── Study text

2012 Jaguar XJL Portfolio
It seems that these days, everyone successful (and evidently, unsuccessful) who wants an ostentatiously large four-door ventures toward their closest Mercedes-Benz dealer and purchases the first S-Class they see. Why? It’s the quintessential status vehicle to show your neighbours and friends that you have made something of yourself. This isn’t the case anymore. While those who aren’t car enthusiasts or familiar with the industry may still be wowed by the three-pointed star on the front, anyone who does five minutes of research can tell that there are a whole bunch of new players in this competitive class. A particularly unique new player is the 2012 Jaguar XJL Portfolio.
At just over $100,000 as-tested, it’s the most random and off-beat choice in the current lineup of flagship luxury sedans, and also quite possibly the most ostentatious. Its in-your-face styling definitely turns heads, and especially in the case of this long-wheelbase model, definitely makes a statement announcing your arrival. I’ll go on to discuss how it drives, but let’s get one thing straight: the long-wheelbase XJ Portfolio isn’t a car to drive, it’s a car to be driven in.
Powered by a 5.0L V8 putting out 385-horsepower, the Portfolio definitely has enough ‘get up and go’ to get you out of any sort of sticky situation you might land yourself in. Plus, your chauffeur most likely has the driving skill required for a quick getaway anyhow. The optional 1200W Bowers & Wilkins stereo is legitimately one of the best sound systems I have ever heard in a car. There’s definitely a reason B&W is right at the top in terms of audio. This system has the perfect balance of bass, treble, and equalization. The air-conditioned seats are definitely a welcomed option in the heat of this summer, however I did find that the massage function on this Jaguar was a tad awkward in its movement and patterns.

────
── Given entries

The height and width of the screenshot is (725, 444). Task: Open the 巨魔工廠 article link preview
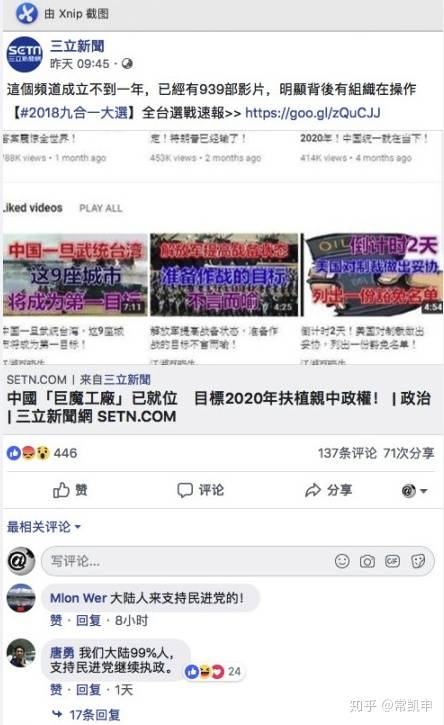222,399
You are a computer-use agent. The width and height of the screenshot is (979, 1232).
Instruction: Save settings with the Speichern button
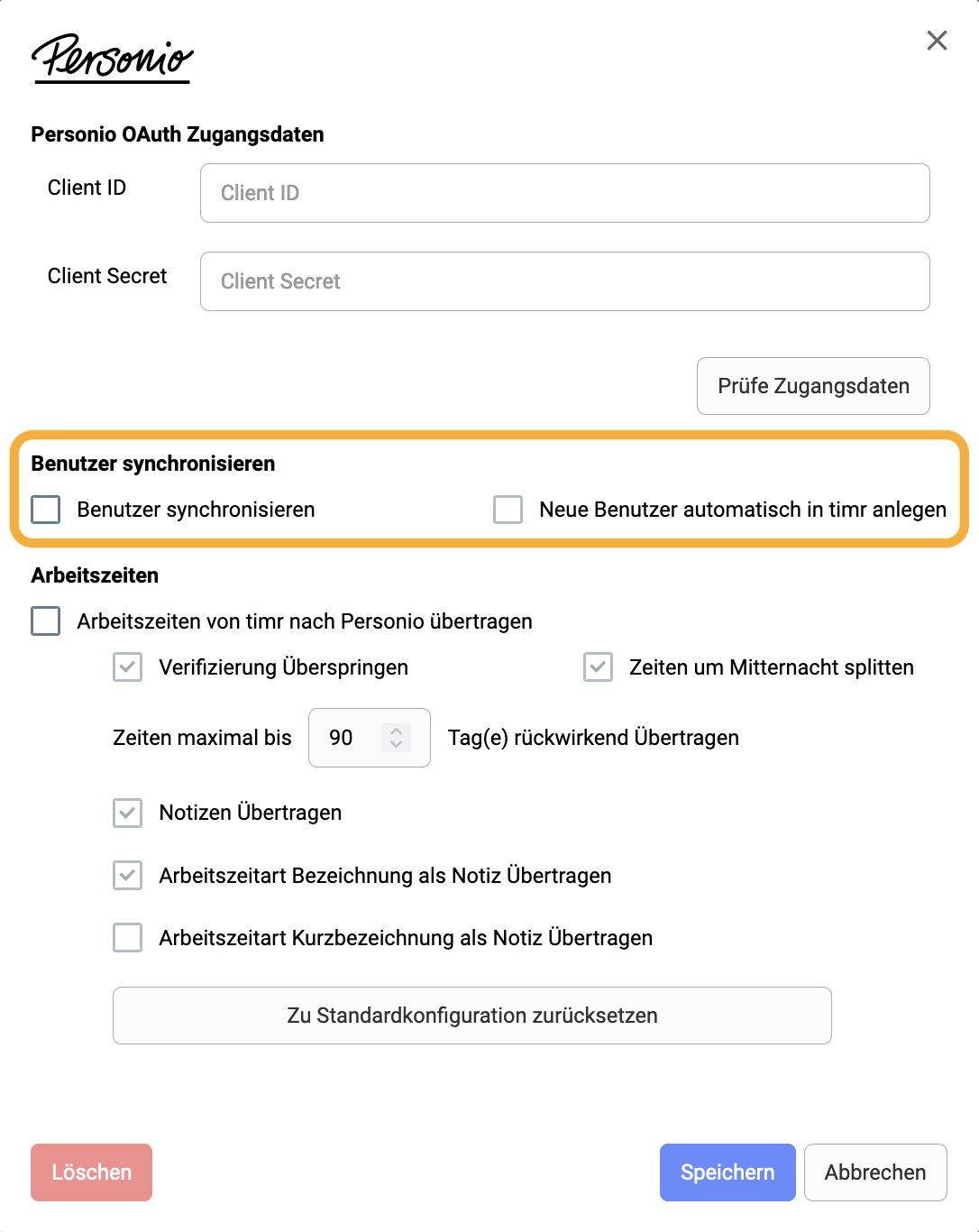pos(727,1172)
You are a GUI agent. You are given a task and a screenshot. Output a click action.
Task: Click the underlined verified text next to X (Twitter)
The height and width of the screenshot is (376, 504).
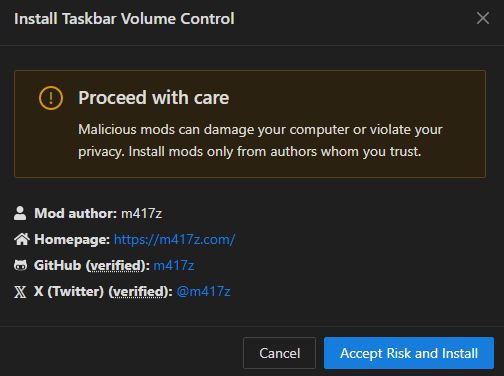pos(139,292)
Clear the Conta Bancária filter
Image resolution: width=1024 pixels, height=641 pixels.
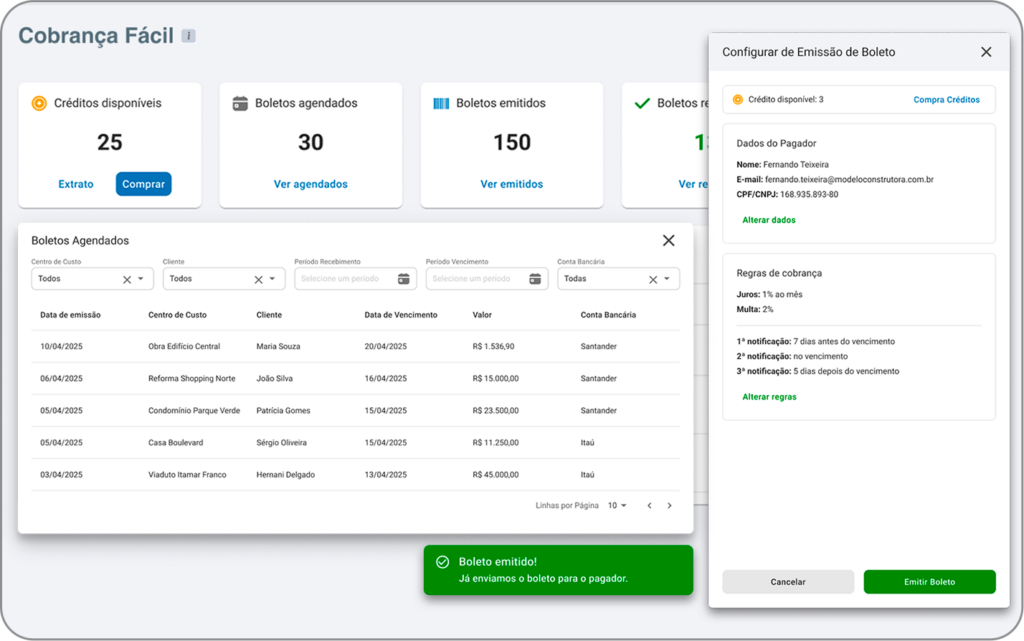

────

> [Problem set]
(A) What engine powers the car in the Jaguar XJL Portfolio review, and what is its horsepower?
(B) Continue the Jaguar XJL Portfolio review from the sentence about the massage function.
The listing isn't needed for anything asked here.

> [Response list]
(A) A 5.0L V8 producing 385 horsepower.

(B)
At over $100,000 however, there’s a certain level of expectation I got into this car with. I already expected it to be exceptionally comfortable, quiet, smooth, and serene. While the quality of the materials and the overall craftsmanship of the Jag was nothing short of stellar, I found that there were a few significant features that the car lacked. For one, the absence of laser-guided or intelligent cruise control is absolutely unacceptable in a car with this sort of price tag (save for an exotic sports car). If the $40,000 Hyundai Genesis and the Infiniti G37 come standard with it, there’s no reason for Jaguar to make it an option. It’s nearly as bad as BMW having the audacity to charge $350 for cruise control on their entry-level 3-series a few years ago. Secondly, the power from the engine felt as though it was lacking in some ‘oomph’. While the car does get up on its feet and go, it feels as though it needs way too much effort to get anywhere. Engaging “Dynamic Mode” certainly makes the car peppier, but it still feels like navigating a schooner through the high seas.
As I said earlier, there are plenty of fantastic choices in this segment. In fact, there really isn’t a poor choice when shopping for a ~$100,000 luxury sedan. The edge must go to the manufacturer that goes over-the-top enough to make their car more than just a comfortable land yacht that tries to be sporty. There’s no denying that BMW has the “ultimate driving machine” pedigree, and the 7-series may be a tad obese but it still has athletic dynamics. In my eyes, the Jaguar demonstrates a few things that gives it a competitive edge. For one, it’s absolutely gorgeous. Jaguar is the first player in this segment that has actually taken enough of a risk to give their car what I like to refer to as “love it or hate it” styling. I love the way the XF looks, and my thoughts on the lines on this XJ aren’t any different. It’s also priced far more competitively for the performance and value for your dollar than the majority of others. At a combined 10.4L/100km on a honking V8, the fuel mileage isn’t anything to complain about either.
The XJ isn’t the fastest. It isn’t the biggest, the cheapest, or the most innovative. If you show up to an important business meeting or to take a client out for lunch in an S-Class, they would obviously understand that you’re successful, but there’s no originality or creativity. Same goes for a 7-series, A8 or even the Lexus LS. Show up in this fat cat and you’ll make a statement that you actually care about having that slight edge over everybody else, and that’s what success is ultimately about, isn’t it?